First, HDR shooting is significantly lower than normal shooting. Use the Auto HDR mode and it kicks-in reliably when needed, but the shift in shooting lag is jarring.
I’d also like to see smarter gradual use of HDR, using it to the extent needed. High-end phones have done this for a while, but the Moto G5’s seems to be less intelligent.
Low-light photo quality is also uninspiring. Colour fidelity goes out of the window with indoors lighting and detail drops a lot in indoors and night shots. This is no surprise. With no optical image stabilisation and an entry-level sensor, there’s no way the Moto G5 could dramatically improve performance. Here are some samples to give you an idea of real-life image quality:
A high-end phone camera would do a better job of rendering these branches, but it’s otherwise a solid shot
Here’s another look at the fine detail possible. Not bad for a £150-odd phone
Without HDR this building would be almost black as the sun was peeking right behind its walls
Night image quality isn’t terrible but the shots end up quite dark The cut-out shows the kind of detail you can get after some post-processing. Not ugly, but soft
Here’s another HDR shot in action. Very strong light source to the right, but the blossoms in shadow are still very clear. Not bad.

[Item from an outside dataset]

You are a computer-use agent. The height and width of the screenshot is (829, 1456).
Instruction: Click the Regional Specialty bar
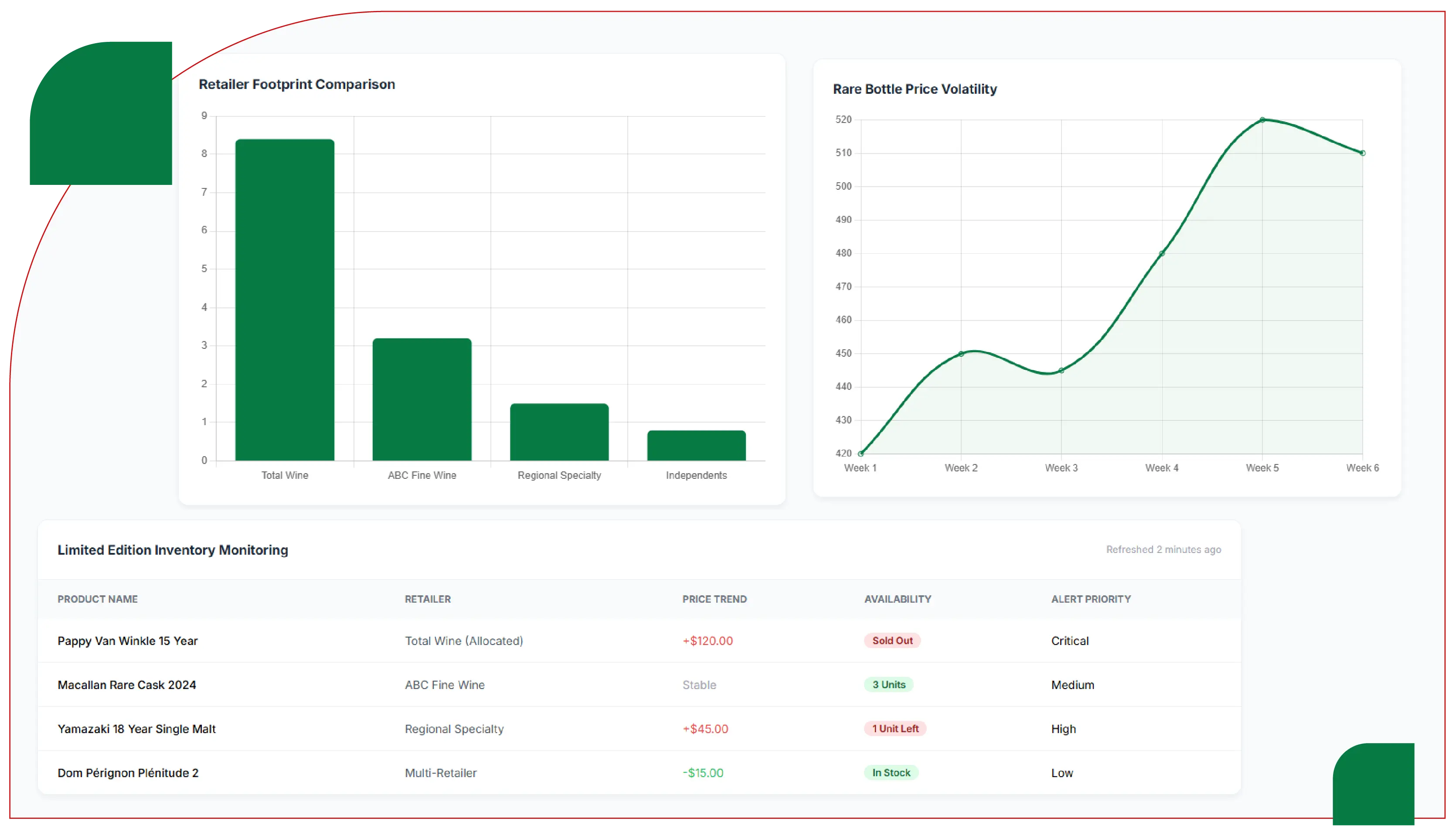559,432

There are some minor signs of the middling sensor quality even with daylight photos, with a slightly less clean, granular texture. You do need to get right down to pixel level to see this, though, so don’t worry about it too much.

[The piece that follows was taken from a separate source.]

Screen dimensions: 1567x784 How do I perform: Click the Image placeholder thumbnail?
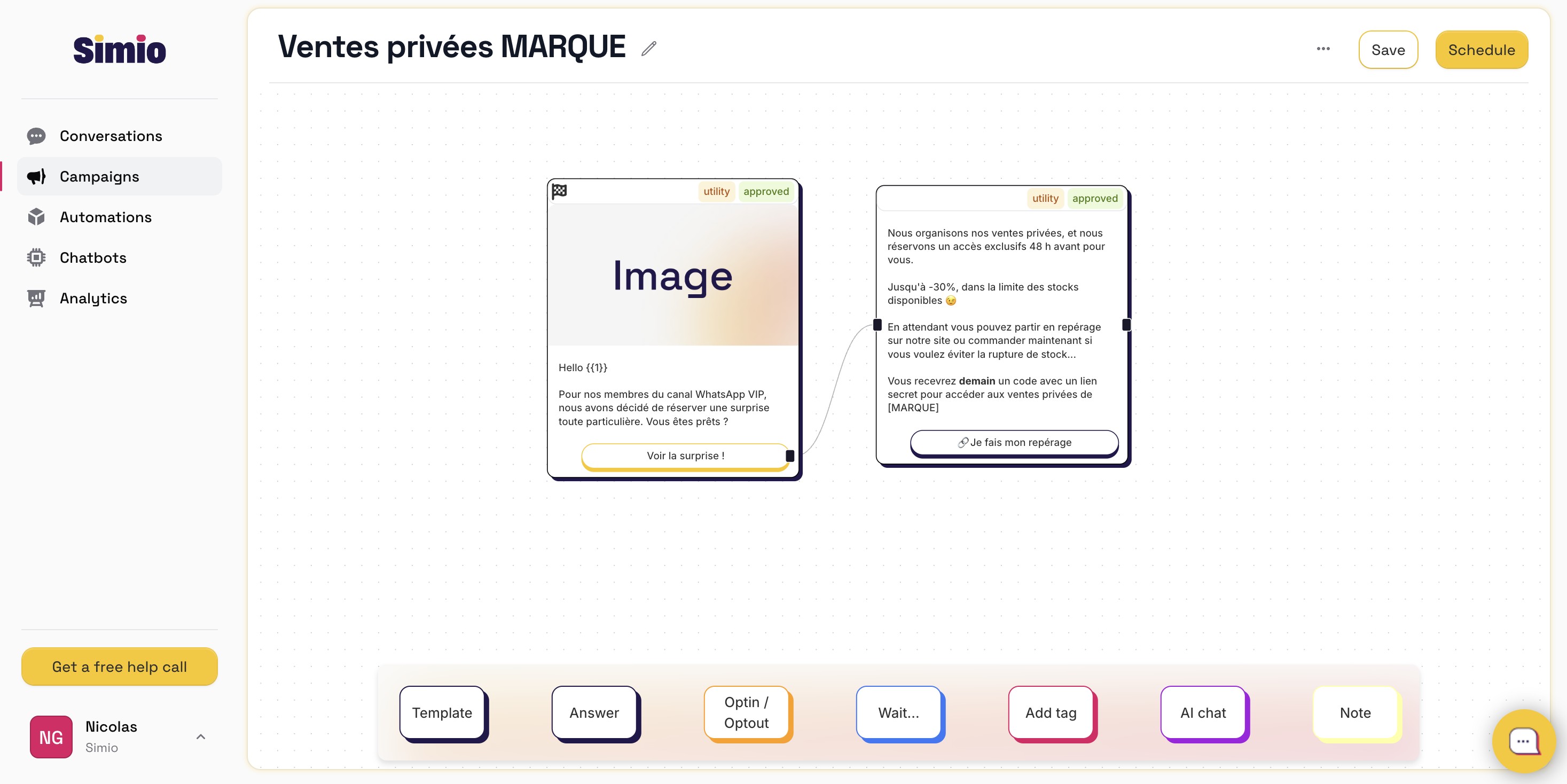point(672,276)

I’d also like to see future versions of the Moto G use a wider lens aperture. The G5 has an f/2 lens. While I don’t think this alone would fix the low-light photo issues, it would let you take more dramatic close-ups.
The wider the lens aperture the blurrier a photo’s background will appear, using the same-size sensor. You can create slight blurry background effects here, but only slight ones.
The Moto G5 isn’t that great at isolating close-up subjects like this flower
Just a few years ago, the Moto G5’s camera performance would have bowled us over in a budget phone. And it did, in the Moto G3. However, entry-level camera quality appears to have plateau’d. It’s a phone camera I’d be happy to use day-to-day, but those expecting real progress will be disappointed.
This is largely true of the front camera too. The Moto G5 has a 5-megapixel selfie camera, and it can’t render beard hairs convincingly in a reasonably well-lit room like the best £150-250 phones. It’s a bog-standard camera.